Grass war nicht nur Schriftsteller und Künstler sondern auch ein politischer Intellektueller, der sich in viele gesellschaftliche Debatten einmischte und  gemeinsam mit Böll und anderen Nachkriegsautoren die historische Verantwortung der Deutschen nach dem Holocaust öffentlich – auch international – zur Rede brachte. Er unterstützte 1961 Willy Brandt im Wahlkampf der SPD und blieb der Partei  in den nächsten Jahrzehnten verbunden. Dass er als Jugendlicher gegen Ende des Zweiten Weltkriegs bei der Waffen-SS gewesen war, gab Günter Grass erst 2006 im gleichen Jahr der Veröffentlichung seiner Autobiographie Beim Häuten der Zwiebel zu.  Dieses späte Geständnis des berühmten Mahners löste heftige kontroverse Reaktionen aus.

Günter Grass hat über 5 Jahrzehnte kontinuierlich künstlerisch gearbeitet. Weltruhm erreichte er aber mit seinen literarischen Werken, v.a. Romanen und Erzählungen, darunter: Katz und Maus (1961), Hundejahre (1963), Aus dem Tagebuch einer Schnecke (1972), Der Butt (1977), Das Treffen in Telgte (1979), Ein weites Feld(1995), Die Rättin (1986), Im Krebsgang (2002) und Beim Häuten der Zwiebel (2006).
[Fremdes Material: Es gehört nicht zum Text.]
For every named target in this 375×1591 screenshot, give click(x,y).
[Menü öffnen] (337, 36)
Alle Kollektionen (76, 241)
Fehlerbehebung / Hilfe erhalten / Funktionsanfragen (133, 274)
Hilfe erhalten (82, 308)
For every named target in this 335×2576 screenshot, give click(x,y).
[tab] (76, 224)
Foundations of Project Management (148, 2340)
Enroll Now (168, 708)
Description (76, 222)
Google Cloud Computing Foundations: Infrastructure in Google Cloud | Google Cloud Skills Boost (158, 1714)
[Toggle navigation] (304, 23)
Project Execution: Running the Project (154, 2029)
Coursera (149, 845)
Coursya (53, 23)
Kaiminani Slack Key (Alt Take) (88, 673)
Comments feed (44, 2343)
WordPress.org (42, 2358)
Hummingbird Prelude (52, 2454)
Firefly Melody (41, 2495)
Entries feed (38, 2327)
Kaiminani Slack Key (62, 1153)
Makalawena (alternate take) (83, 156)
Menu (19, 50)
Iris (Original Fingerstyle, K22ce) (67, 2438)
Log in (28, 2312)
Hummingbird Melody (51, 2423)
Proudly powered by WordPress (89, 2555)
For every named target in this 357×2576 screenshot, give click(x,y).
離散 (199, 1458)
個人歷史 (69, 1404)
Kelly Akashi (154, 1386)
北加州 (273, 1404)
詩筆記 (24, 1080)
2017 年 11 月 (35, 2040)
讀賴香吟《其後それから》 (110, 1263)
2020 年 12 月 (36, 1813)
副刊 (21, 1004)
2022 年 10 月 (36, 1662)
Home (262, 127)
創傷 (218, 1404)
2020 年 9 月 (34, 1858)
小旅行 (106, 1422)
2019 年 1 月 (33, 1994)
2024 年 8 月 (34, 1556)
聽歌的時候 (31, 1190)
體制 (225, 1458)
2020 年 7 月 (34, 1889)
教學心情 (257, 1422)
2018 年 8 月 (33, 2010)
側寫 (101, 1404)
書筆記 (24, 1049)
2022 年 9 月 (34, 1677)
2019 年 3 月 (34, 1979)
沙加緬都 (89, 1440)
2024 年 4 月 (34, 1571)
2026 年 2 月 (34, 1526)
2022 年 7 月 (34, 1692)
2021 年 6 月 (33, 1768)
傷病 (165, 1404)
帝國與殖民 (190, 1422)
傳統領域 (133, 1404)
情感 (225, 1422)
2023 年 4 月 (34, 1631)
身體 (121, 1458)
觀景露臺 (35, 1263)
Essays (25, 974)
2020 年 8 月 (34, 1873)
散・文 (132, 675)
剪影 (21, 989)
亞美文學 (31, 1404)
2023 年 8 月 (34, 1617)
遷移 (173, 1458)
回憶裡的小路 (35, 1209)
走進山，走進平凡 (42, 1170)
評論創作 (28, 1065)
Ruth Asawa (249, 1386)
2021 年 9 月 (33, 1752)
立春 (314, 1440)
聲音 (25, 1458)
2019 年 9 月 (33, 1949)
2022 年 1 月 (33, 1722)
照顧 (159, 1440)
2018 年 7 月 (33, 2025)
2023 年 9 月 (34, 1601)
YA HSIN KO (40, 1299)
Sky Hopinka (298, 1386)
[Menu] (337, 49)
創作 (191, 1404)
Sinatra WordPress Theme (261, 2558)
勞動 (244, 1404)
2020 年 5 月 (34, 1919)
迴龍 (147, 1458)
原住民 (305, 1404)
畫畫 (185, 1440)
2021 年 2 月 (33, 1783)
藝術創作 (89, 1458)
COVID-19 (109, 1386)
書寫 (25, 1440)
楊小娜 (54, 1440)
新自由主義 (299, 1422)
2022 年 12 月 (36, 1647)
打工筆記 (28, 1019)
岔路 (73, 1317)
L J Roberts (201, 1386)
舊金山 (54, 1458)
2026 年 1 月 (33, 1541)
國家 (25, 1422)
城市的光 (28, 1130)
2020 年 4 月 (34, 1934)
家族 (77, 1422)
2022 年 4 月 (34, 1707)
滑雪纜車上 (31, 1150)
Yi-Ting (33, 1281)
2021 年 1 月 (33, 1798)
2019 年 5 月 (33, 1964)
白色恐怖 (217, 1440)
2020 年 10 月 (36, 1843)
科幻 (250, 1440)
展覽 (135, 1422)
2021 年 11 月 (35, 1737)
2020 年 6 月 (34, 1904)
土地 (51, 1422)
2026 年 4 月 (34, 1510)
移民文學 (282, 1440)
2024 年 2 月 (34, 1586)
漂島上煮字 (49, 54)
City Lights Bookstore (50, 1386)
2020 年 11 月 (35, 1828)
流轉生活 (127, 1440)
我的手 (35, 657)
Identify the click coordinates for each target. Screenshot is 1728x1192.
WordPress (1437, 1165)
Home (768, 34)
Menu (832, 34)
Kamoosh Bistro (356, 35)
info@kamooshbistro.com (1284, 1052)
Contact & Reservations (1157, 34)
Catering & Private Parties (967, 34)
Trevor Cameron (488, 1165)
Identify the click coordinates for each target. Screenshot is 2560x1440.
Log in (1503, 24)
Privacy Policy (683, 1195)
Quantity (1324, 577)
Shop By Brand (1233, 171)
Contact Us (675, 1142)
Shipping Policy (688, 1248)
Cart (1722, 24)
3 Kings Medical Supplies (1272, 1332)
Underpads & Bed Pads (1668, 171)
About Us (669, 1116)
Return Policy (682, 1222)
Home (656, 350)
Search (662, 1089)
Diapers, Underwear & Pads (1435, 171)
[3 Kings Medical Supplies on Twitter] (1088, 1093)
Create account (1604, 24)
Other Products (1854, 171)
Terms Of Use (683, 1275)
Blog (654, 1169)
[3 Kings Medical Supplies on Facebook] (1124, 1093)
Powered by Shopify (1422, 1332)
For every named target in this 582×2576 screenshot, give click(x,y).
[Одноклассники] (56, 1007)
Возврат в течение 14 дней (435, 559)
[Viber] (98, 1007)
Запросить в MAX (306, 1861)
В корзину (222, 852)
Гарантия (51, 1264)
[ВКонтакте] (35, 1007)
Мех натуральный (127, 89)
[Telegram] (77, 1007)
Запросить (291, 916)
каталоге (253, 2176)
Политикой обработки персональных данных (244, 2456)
Bis kurz vor seinem Tod hat er an seinem letzten Buch Vonne Endlichkait gearbeitet, das aus Doppelstücken (kurzen Geschichten und Gedichten, kombiniert mit Bleistiftzeichnungen) besteht und 2015 vom Steidl Verlag veröffentlicht wurde. Am 13. April 2015 stirbt Günter Grass in Lübeck.

Grass künstlerische Arbeiten wurden in Deutschland und international zahlreich ausgestellt.
2002 Eröffnung des Lübecker Günter Grass-Hauses, das als Forum für Literatur und Bildende Kunst bestimmt ist und gemeinsam mit der Günter und Ute Grass Stiftung den Nachlass von Grass pflegt .

Anlässlich des 50ten Geburtstags der Erstveröffentlichung der Hundejahre schuf Grass 2013 eine Serie von Radierungen für eine illustrierte Jubiläumsausgabe, die 2013 im Günter Grass-Haus und 2015 in der Browse Gallery Berlin gezeigt wurde - die letzte Soloausstellung von Günter Grass zu desen Lebzeiten.

AUSZEICHNUNGEN (AUSWAHL)
1959 Bremer Literaturpreis wird von der Jury zuerkannt, doch vom Senat nicht verliehen
1996 Grass wird mit dem Sonning-Preis ausgezeichnet, der höchsten kulturellen Auszeichnung Dänemarks.
Hans-Fallada-Preis der Stadt Neumünster
Thomas-Mann-Preis der Hansestadt Lübeck
1999 Literaturnobelpreis
Literaturpreis „Premio Principe de Asturias“ in Oviedo.